Вид материалаДиссертация

Содержание


Ii. основное содержание работы
Эффективность воздействия информационно-психологических технологий на современные конфликты»
Культурно-цивилизационные и национально-государственные отличия в моделях и технологиях психологического воздействия на конфликт
Пределы регулирующего информационно-психологического воздействия в современных конфликтах»
Россия: проблема выработки национальной стратегии психологического регулирования современных конфликтов
Подобный материал:
1   2   3

II. ОСНОВНОЕ СОДЕРЖАНИЕ РАБОТЫ


Во введении формулируется цель работы, ставятся задачи, вытекающие из постановки цели исследования, определяются объект и предмет исследования, формулируется научная проблема и гипотеза исследования, обосновывается актуальность темы исследования и новизна полученных лично автором научно-исследовательских результатов, теоретическая и практическая значимость работы, формулируются положения, выносимые на защиту.

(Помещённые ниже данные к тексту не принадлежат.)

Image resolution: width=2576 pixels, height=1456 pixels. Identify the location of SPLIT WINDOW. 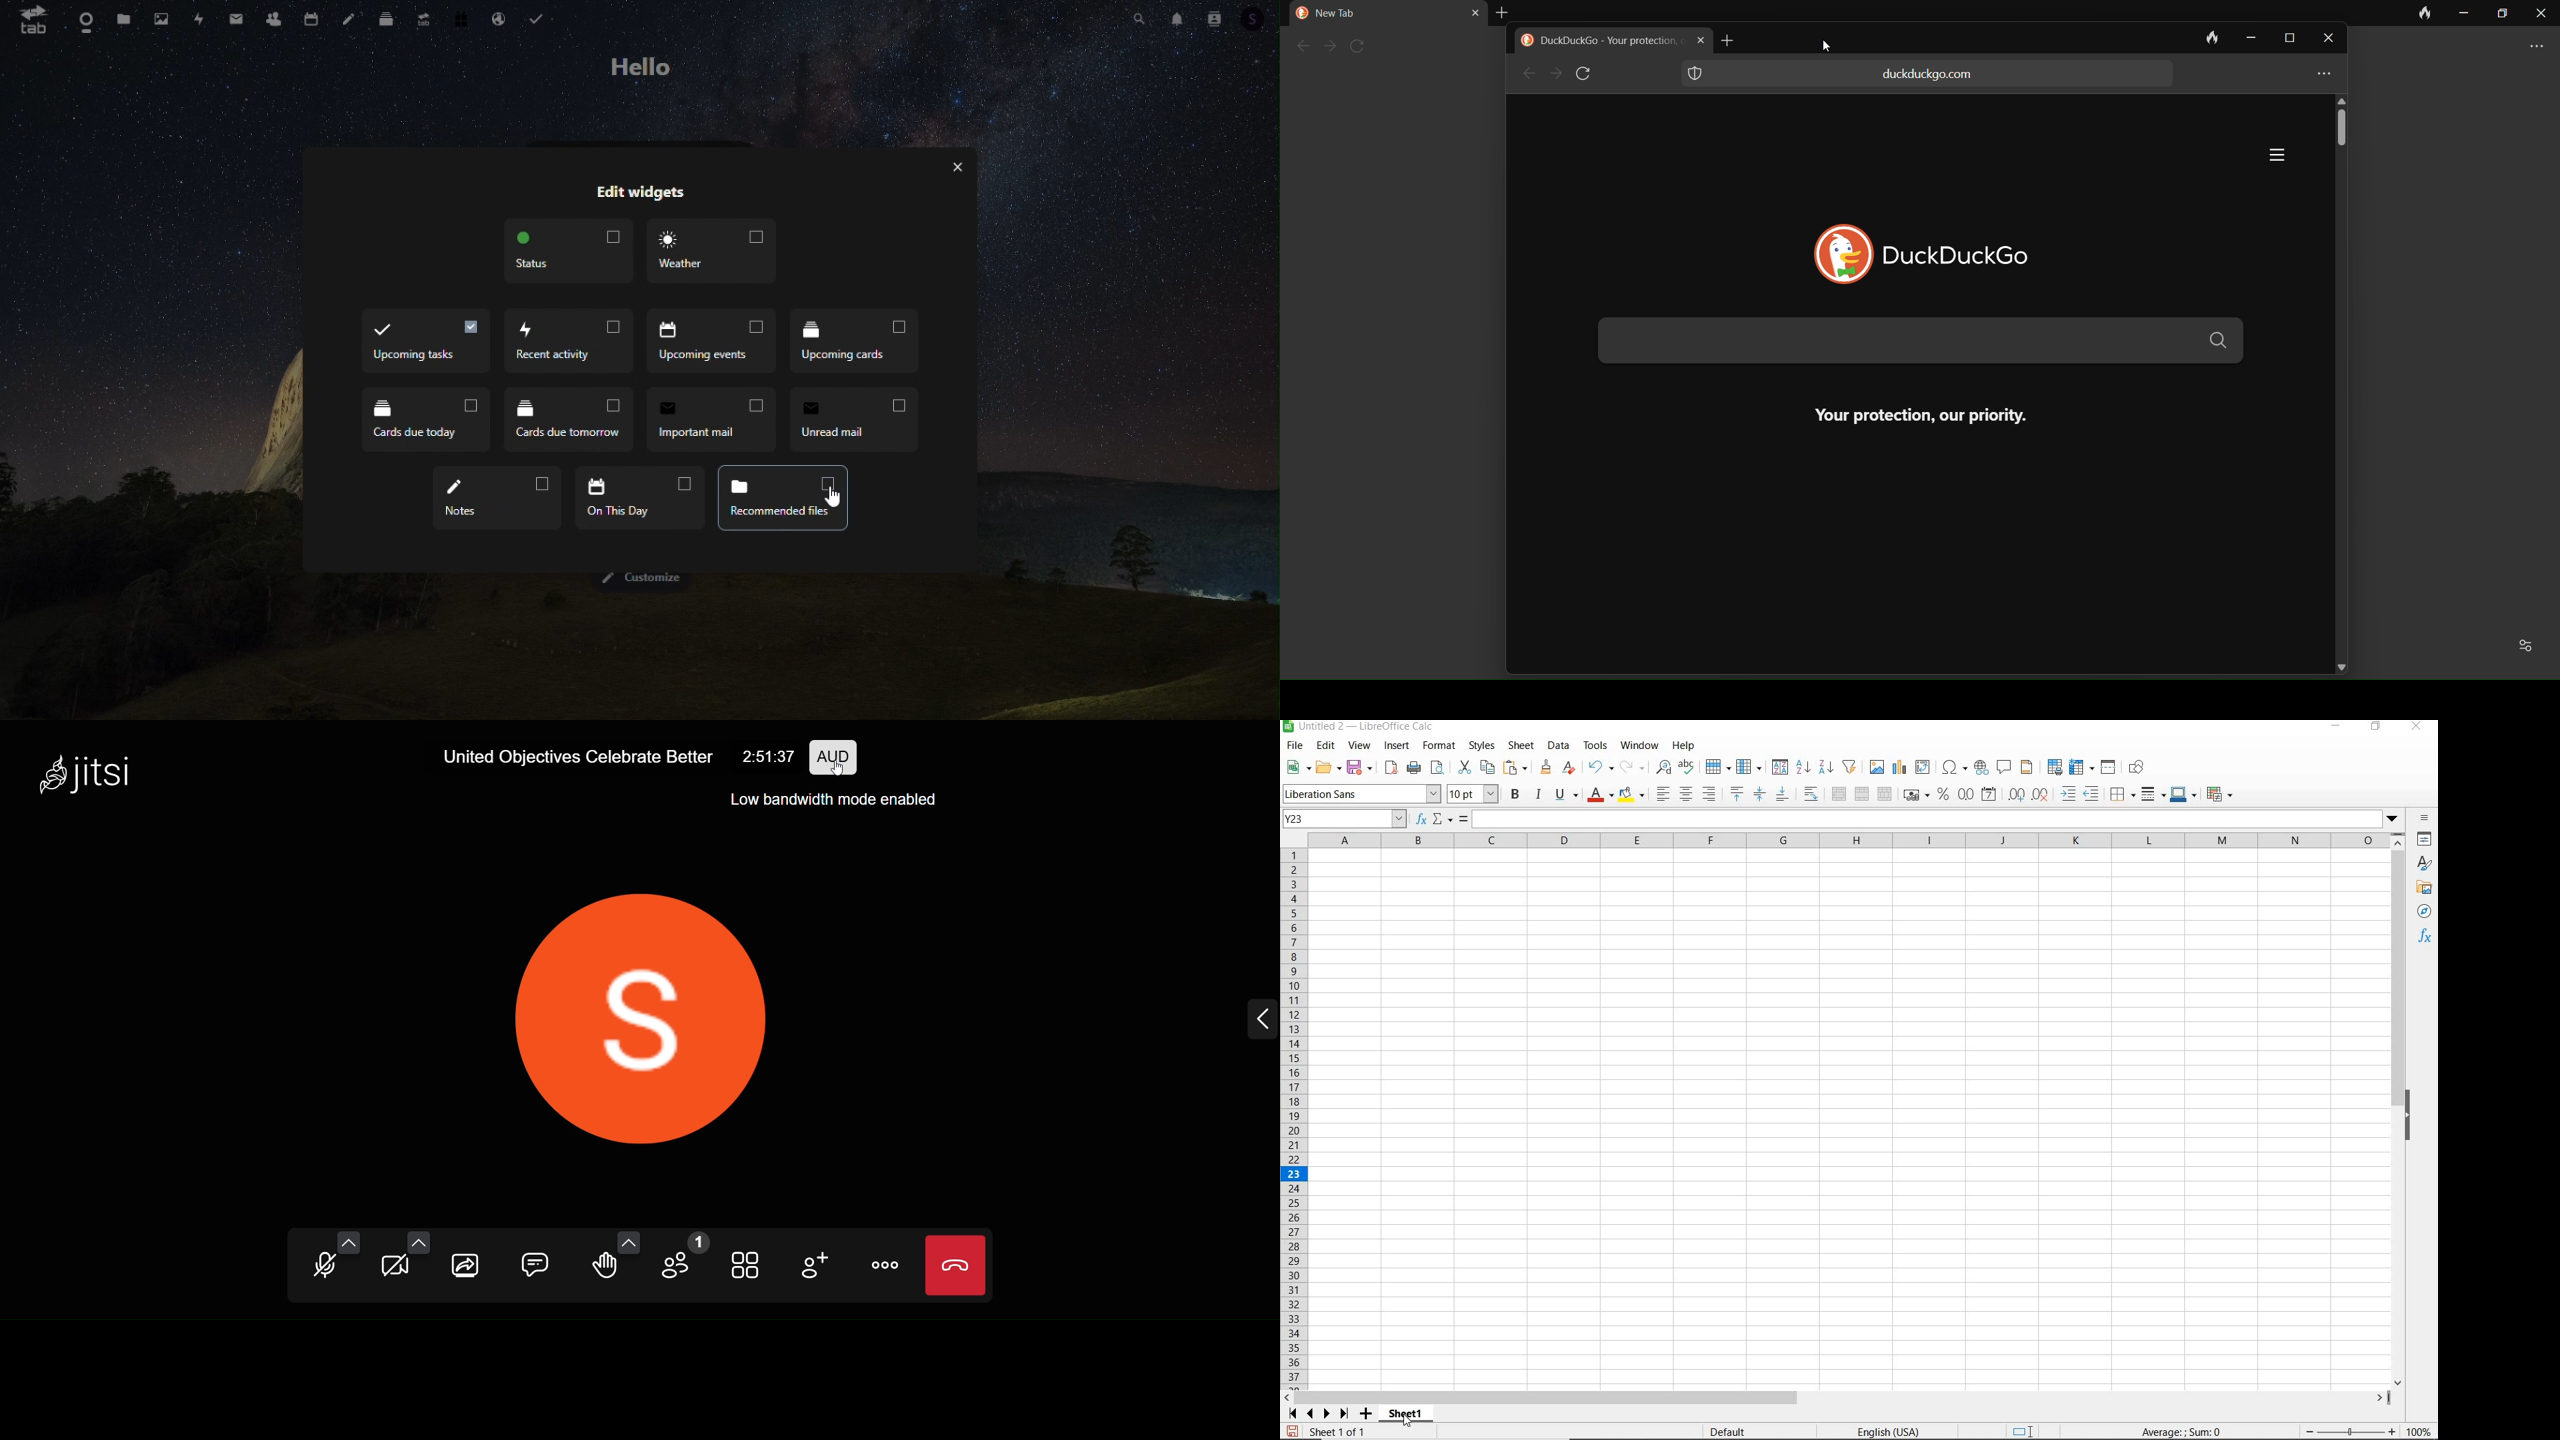
(2110, 766).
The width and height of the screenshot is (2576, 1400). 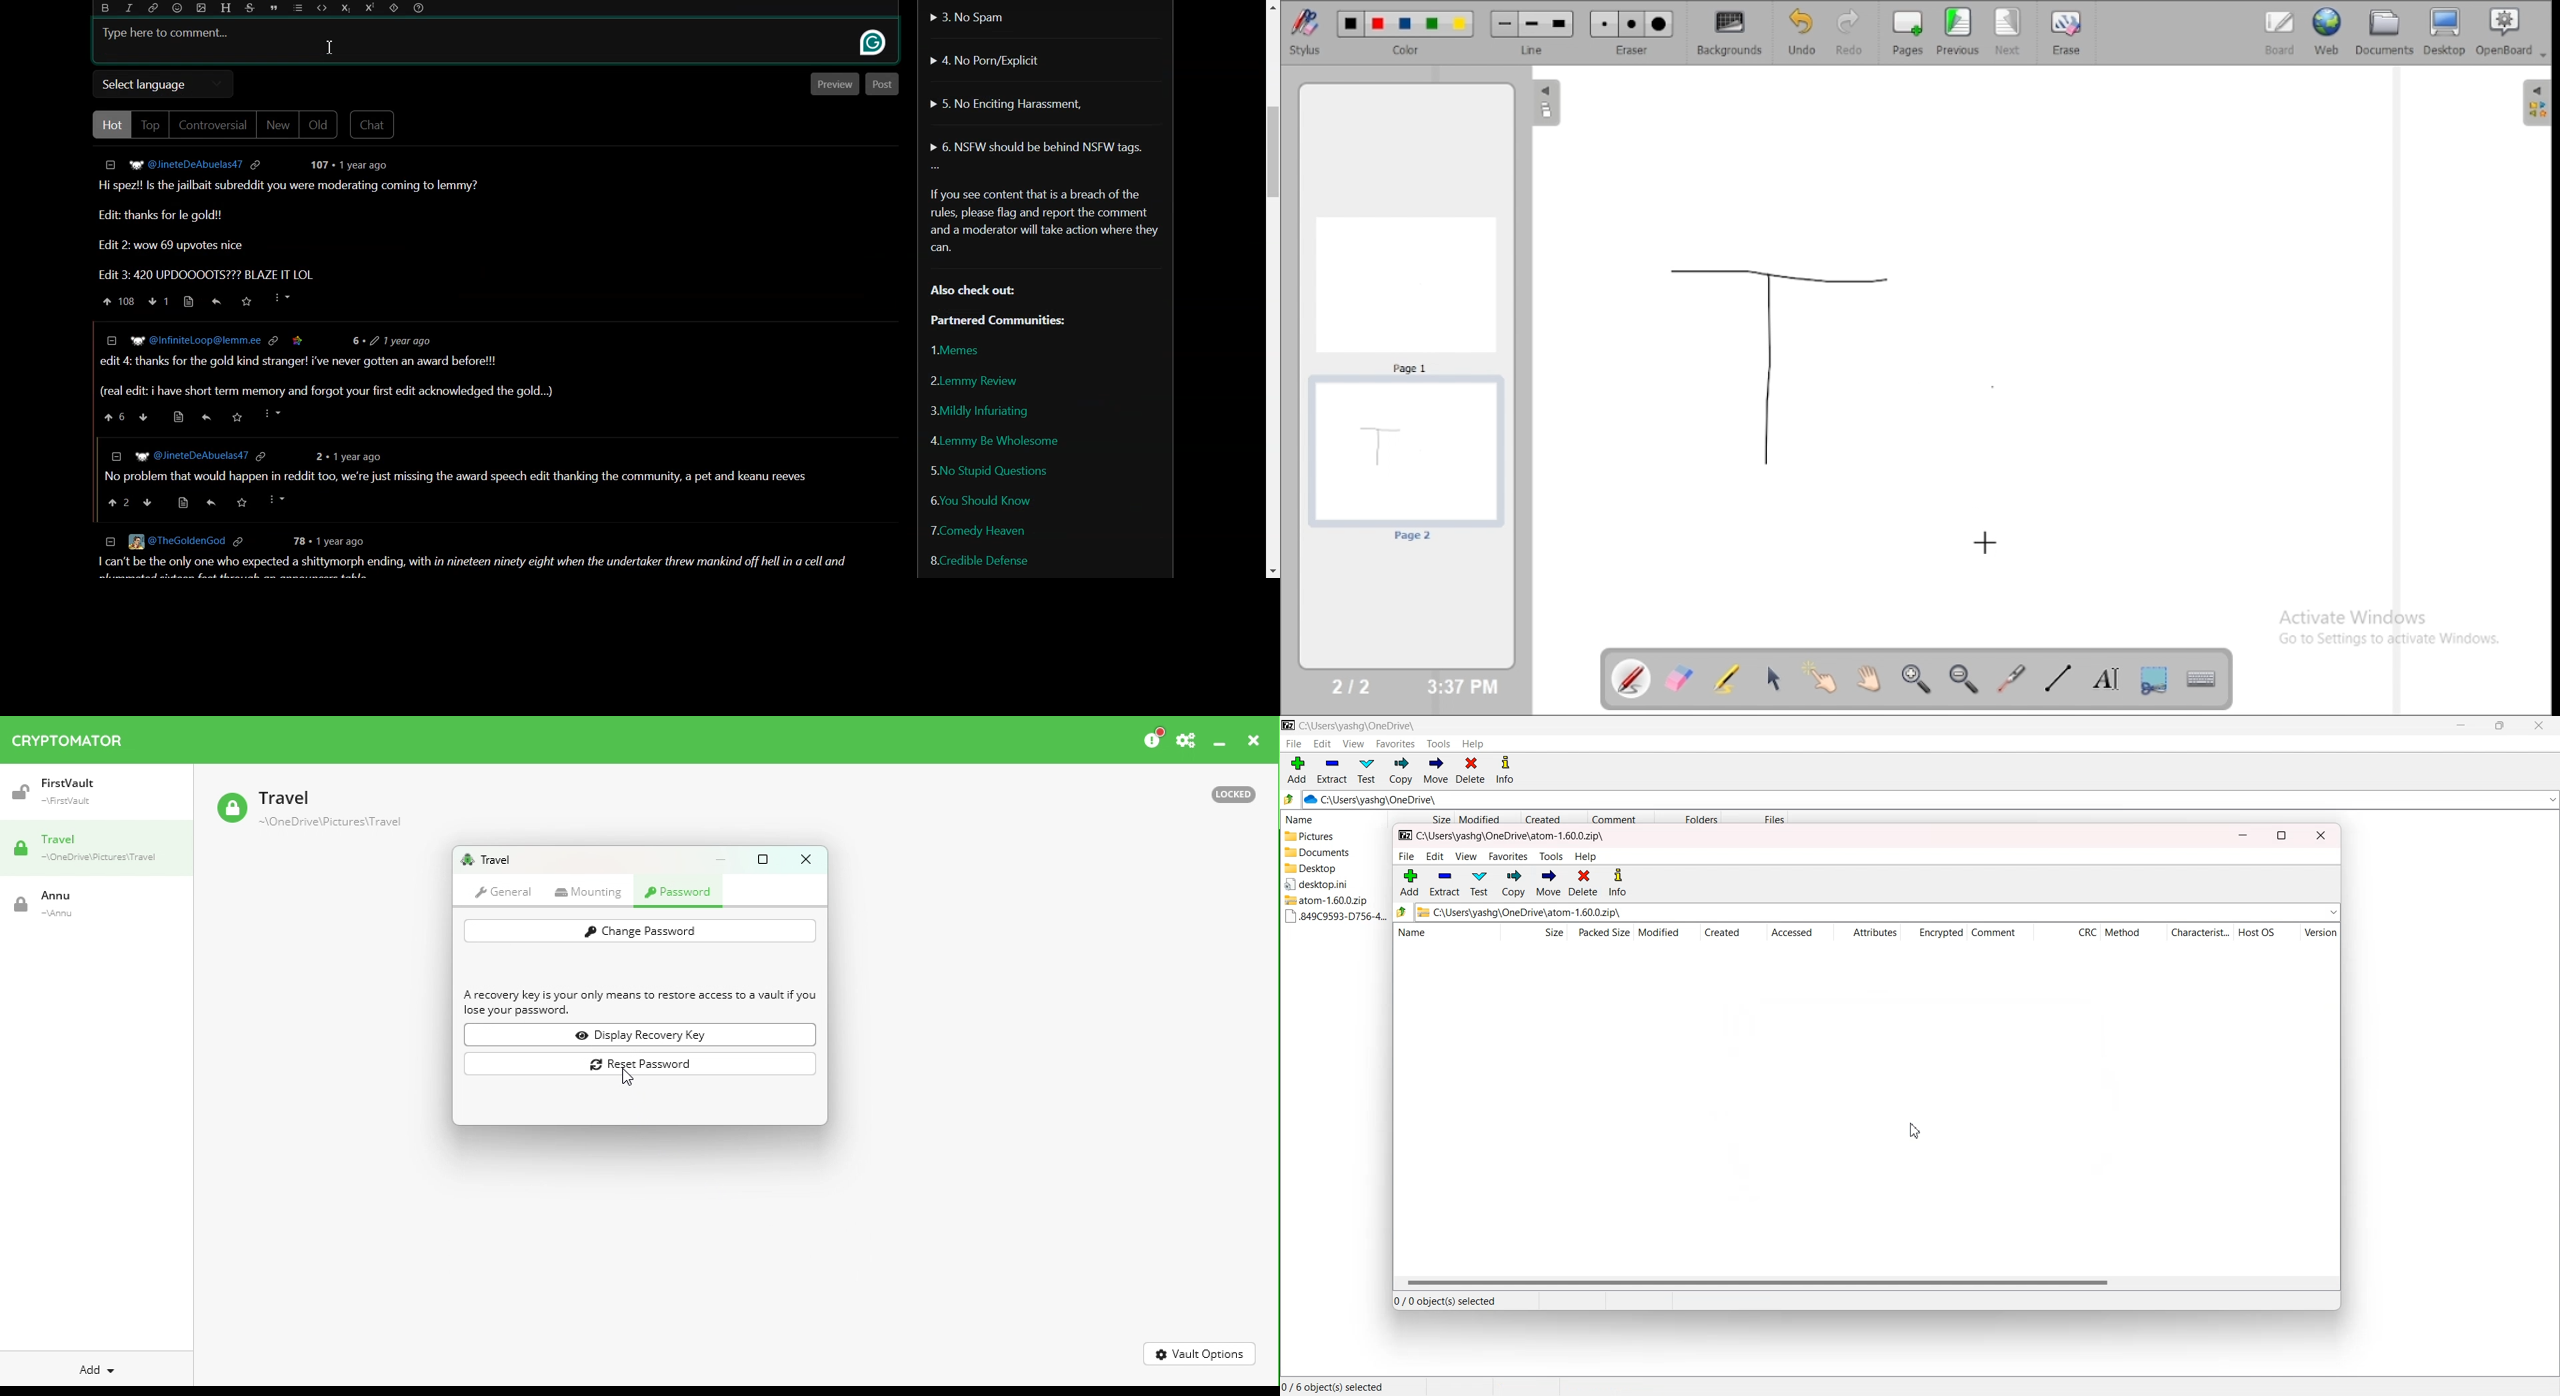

В первой главе - «Теоретические подходы к оценке роли информационно-психологического воздействия в разрешении современных конфликтов», посвященной теоретическим и методологическим основам исследования, дается анализ современным методологическим подходам и концепциям несилового разрешения международных и внутриполитических конфликтов, в том числе с помощью технологий информационно-психологического воздействия; анализируется инструментарий исследования, определяемый многообразием современных подходов к исследованию данных проблем; приведена авторская классификация использующихся в российской практике способов, методов и технологий информационно-психологического воздействия на массовое и индивидуальное сознание. На основании указанного анализа автором выделяется и формулируется пять основных подходов к исследованию роли и места информационно-психологических технологий в разрешении современных конфликтов.

Во второй главе – « Эффективность воздействия информационно-психологических технологий на современные конфликты» - на основе обширной международной практики регулирования конфликтов исследуется эффективность технологий информационно-психологического воздействия на международные и внутриполитические конфликты, дается оценка успешности использования этих технологий во внешней политике, в том числе – в зонах конфликтов, обосновывается ограниченная эффективность технологий «силового умиротворения» с точки зрения окончательного разрешения современных конфликтов, особенно – мирными средствами, а также определяется место информационно-психологических технологий в деятельности по разрешению конфликтов, связанное с особой ролью информационно-психологической войны в эволюции (генезисе) современных конфликтов (новая фаза конфликта, «поворотная точка» от мирной фазы его развития к военной).

Использование информационно-психологических технологий в качестве инструмента политического воздействия сегодня происходит в условиях формирования нового мирового устройства и возникновения новых политических полюсов, изменения роли существующих международных институтов и военно-политических союзов, разбалансировки традиционных механизмов обеспечения коллективной безопасности и привнесения в политику радикальных способов достижения целей, ориентированных на одностороннее применение насилия в отношении политических оппонентов.

Сегодня технологии информационно-психологического воздействия на политические конфликты представлены двумя основными направлениями: это – агрессивные технологии психологического воздействия, больше известные как технологии информационно-психологической войны, и более мягкие технологии психологического управления, применяемые в основном в интересах стабилизации политической обстановки.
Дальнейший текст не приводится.